Problem details: Please transcribe the full passage below about a first weekend alone in over five years, word for word with the same punctuation and paragraph breaks.

Document text:
_ _ _ _ _

My sister is caring for my son for the weekend. Fact: these two nights are the first time in over five years I have had the opportunity to be alone, deeply alone, for more than one day.

It feels good.

I am at that point again anyway in life where I have been taking moments of time in a day to stop and listen to what’s happening inside my mind–and I have been taking this time whenever/wherever I can find it. I have had the chance to reflect on where I am now and to consider where I might wish to go from here and toward what goals.

This returning to listen had to happen because I was feeling so numb and tired about everything I faced, life seemed a series of chores. To confess, only my son kept me feeling connected to this world.

I know I am able to focus on myself a bit because I see my son is better. He is getting good help from good people, and most importantly he lives each day filled with curiosity, joy, and energy–which is all any of us needs to flourish, to bloom our radiant orange flower.

I feel better now that I have stopped the rushing about mentally without any pause, though physically I am still often running around taking care of details and tasks (part of this behavior is habit, part is my metabolism/personality, and part of it is needed to take care of others).

_ _ _ _ _

Material shown:
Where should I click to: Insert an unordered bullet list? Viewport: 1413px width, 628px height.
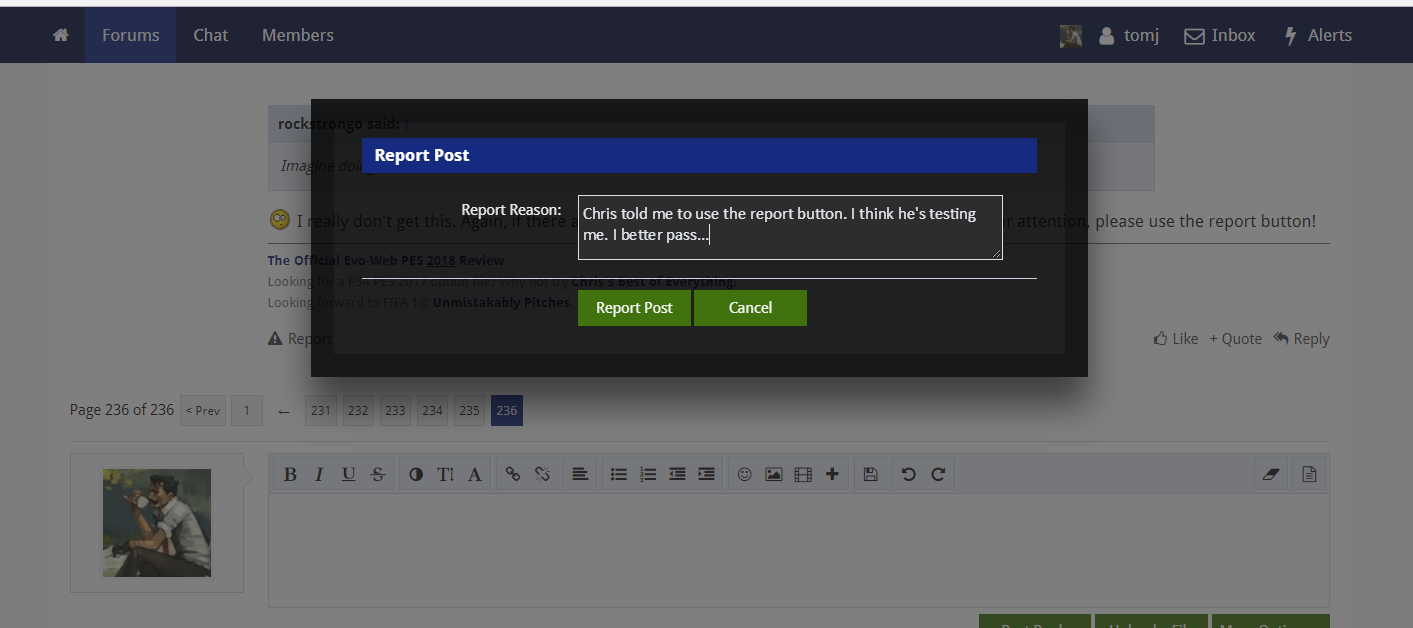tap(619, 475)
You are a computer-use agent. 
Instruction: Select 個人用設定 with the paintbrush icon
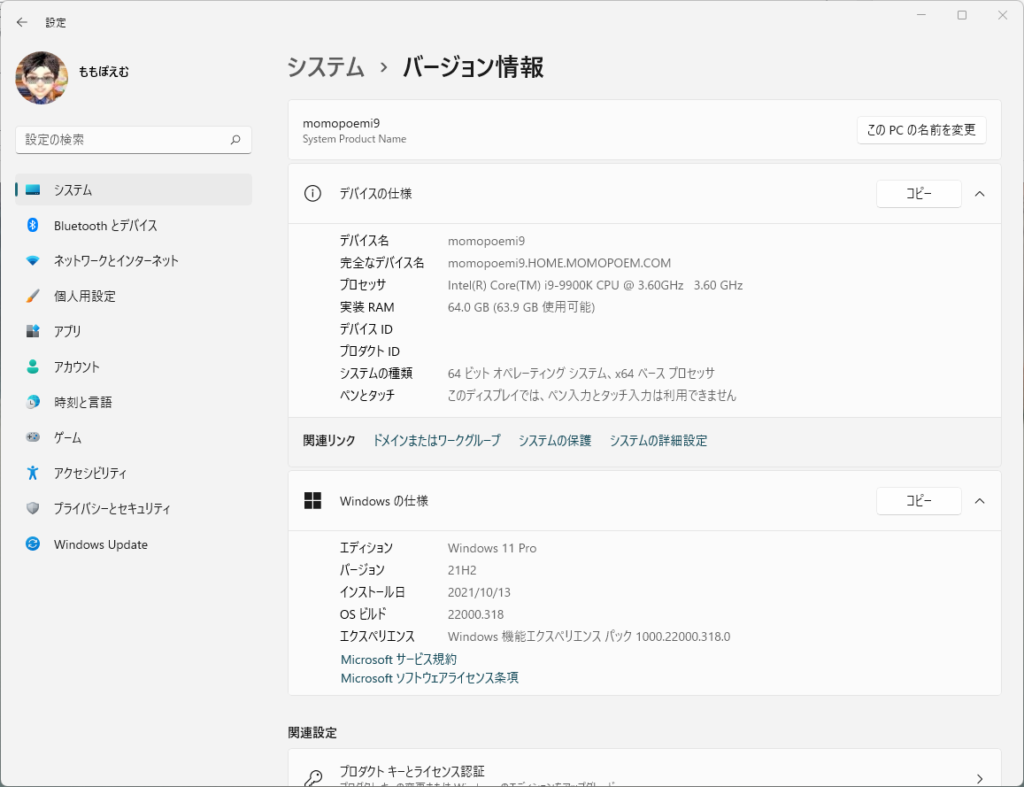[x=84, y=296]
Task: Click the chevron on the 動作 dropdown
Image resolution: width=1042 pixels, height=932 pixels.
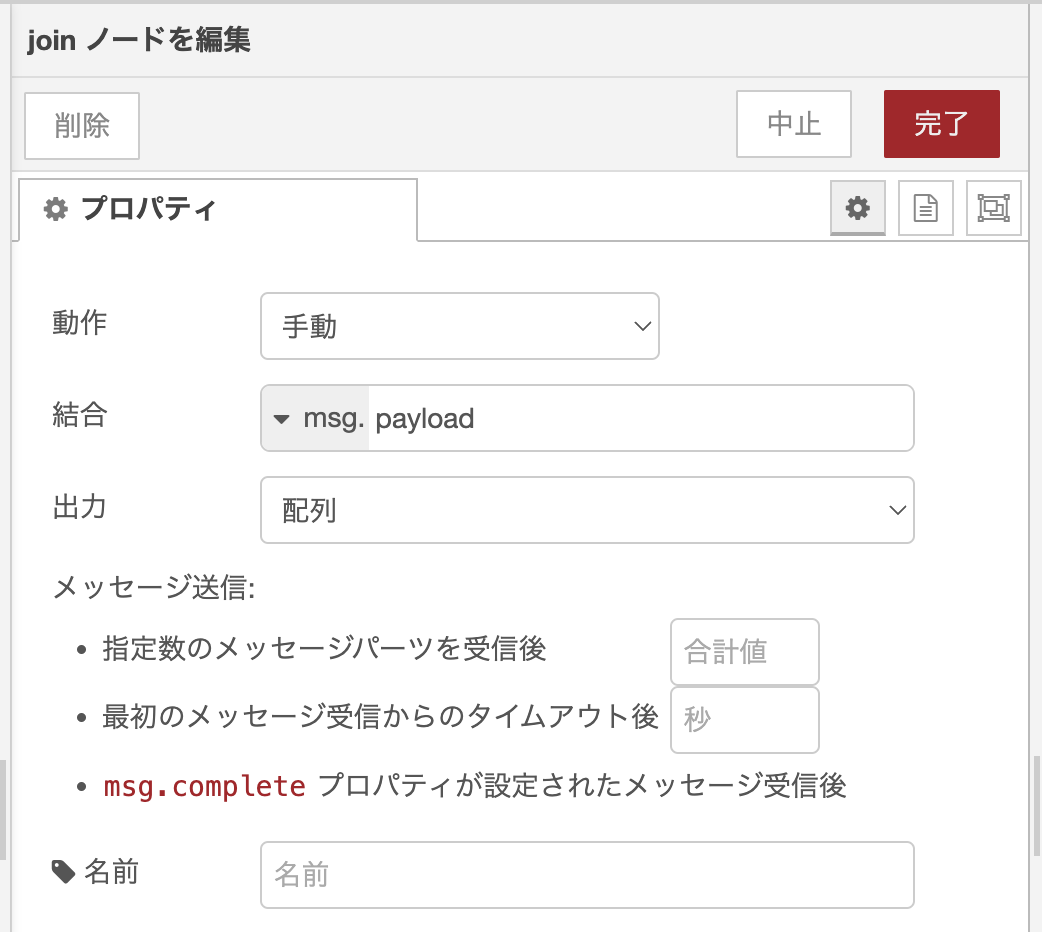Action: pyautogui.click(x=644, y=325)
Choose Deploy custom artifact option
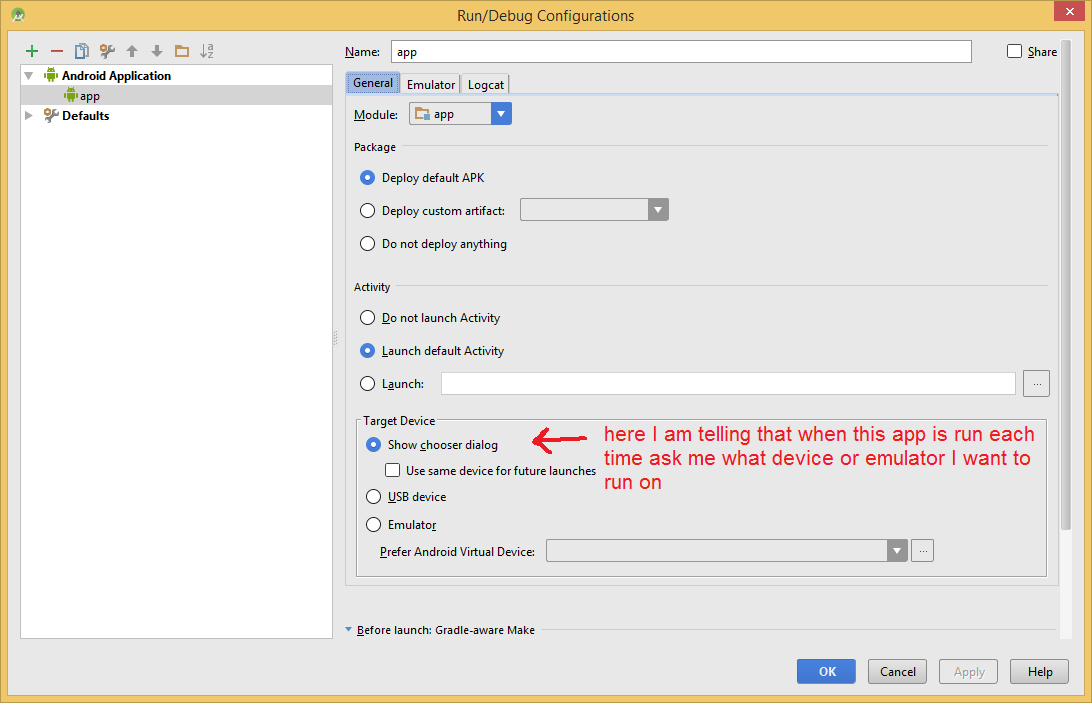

_ _ _ _ _

Reply:
My sister is caring for my son for the weekend. Fact: these two nights are the first time in over five years I have had the opportunity to be alone, deeply alone, for more than one day.

It feels good.

I am at that point again anyway in life where I have been taking moments of time in a day to stop and listen to what’s happening inside my mind–and I have been taking this time whenever/wherever I can find it. I have had the chance to reflect on where I am now and to consider where I might wish to go from here and toward what goals.

This returning to listen had to happen because I was feeling so numb and tired about everything I faced, life seemed a series of chores. To confess, only my son kept me feeling connected to this world.

I know I am able to focus on myself a bit because I see my son is better. He is getting good help from good people, and most importantly he lives each day filled with curiosity, joy, and energy–which is all any of us needs to flourish, to bloom our radiant orange flower.

I feel better now that I have stopped the rushing about mentally without any pause, though physically I am still often running around taking care of details and tasks (part of this behavior is habit, part is my metabolism/personality, and part of it is needed to take care of others).